BRUSSELS, Nov 11 (Reuters) – The European Union has passed a law to expand its forests, marshes and other “sinks” that absorb carbon dioxide (CO2), a move that could help the bloc raise its reduction target net greenhouse gas emissions.

On Friday morning, negotiators from the European Parliament and the European Council, which represents EU governments, agreed to a deal on legislation called the Land Use, Land Use Change and Forestry Regulation (LULUCF).

The law sets a goal of eliminating 310 million tonnes of CO2 equivalent by 2030 through the use of soil, trees, plants, biomass and wood.

Binding targets are to be set for all 27 EU members, aiming to gradually increase removals and reduce emissions in order to reach the EU-wide target.

Currently, EU countries must ensure that they offset emissions from land use and forestry with at least an equivalent amount of carbon absorption.

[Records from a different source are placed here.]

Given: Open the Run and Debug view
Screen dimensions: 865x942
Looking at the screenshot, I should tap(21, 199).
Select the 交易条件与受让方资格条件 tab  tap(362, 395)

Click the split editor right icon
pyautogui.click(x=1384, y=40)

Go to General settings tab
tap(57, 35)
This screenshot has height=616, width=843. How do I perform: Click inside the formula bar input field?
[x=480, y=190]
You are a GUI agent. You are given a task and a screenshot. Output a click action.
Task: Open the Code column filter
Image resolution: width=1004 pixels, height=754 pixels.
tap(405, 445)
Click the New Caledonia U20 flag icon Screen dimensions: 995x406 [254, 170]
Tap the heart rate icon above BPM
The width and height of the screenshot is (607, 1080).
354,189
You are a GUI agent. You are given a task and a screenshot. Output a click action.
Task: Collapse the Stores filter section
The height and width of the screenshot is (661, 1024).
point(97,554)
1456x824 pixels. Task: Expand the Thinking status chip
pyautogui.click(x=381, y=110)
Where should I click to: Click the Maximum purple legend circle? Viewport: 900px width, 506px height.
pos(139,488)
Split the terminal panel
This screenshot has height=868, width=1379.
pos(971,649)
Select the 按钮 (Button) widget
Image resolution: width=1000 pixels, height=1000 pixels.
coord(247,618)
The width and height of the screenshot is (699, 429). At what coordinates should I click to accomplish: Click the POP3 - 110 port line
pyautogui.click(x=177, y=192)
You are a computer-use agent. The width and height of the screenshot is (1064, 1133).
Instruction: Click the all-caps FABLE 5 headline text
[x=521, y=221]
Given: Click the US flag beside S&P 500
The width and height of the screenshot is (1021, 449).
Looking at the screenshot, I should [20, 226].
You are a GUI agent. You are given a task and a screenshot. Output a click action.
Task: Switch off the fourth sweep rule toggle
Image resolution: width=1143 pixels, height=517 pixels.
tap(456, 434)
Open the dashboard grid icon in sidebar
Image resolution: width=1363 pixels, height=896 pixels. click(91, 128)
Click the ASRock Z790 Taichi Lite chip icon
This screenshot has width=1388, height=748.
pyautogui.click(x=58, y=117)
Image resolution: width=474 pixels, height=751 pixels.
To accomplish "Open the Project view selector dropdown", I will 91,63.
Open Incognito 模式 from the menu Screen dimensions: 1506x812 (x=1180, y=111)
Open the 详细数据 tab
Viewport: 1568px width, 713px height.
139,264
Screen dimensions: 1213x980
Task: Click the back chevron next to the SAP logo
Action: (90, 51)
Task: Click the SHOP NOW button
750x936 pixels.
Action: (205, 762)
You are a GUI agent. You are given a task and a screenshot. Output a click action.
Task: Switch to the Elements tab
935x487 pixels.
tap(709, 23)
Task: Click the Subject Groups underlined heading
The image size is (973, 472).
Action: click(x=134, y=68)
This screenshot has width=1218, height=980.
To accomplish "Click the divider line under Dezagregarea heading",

Under the new law, from 2026 CO2 removals must exceed emissions.

The law could see the EU increase its target for reducing net greenhouse gas emissions to almost 57% by 2030 compared to 1990 levels, from 55% currently, while putting it on the right track. path to achieving climate neutrality by 2050.

The deal is the latest of three the European Union had hoped to reach in time for a UN climate summit that started in Egypt on Sunday.

The bloc struck a deal last month on a law effectively banning the sale of new petrol and diesel cars from 2035 and on Tuesday agreed to a law setting national carbon emission reduction targets.

Increased carbon sequestration can take the form of recreating old forests or generating new ones, rewetting peatlands, or changing agricultural practices such as reducing tillage or planting crops to longer roots to trap more carbon in the soil.

EU governments had sought to make the system more flexible, but faced opposition from EU lawmakers who said the bloc had already lost around a quarter of its carbon sink in the past 20 years and that the law required guarantees on both carbon sink objectives and biodiversity.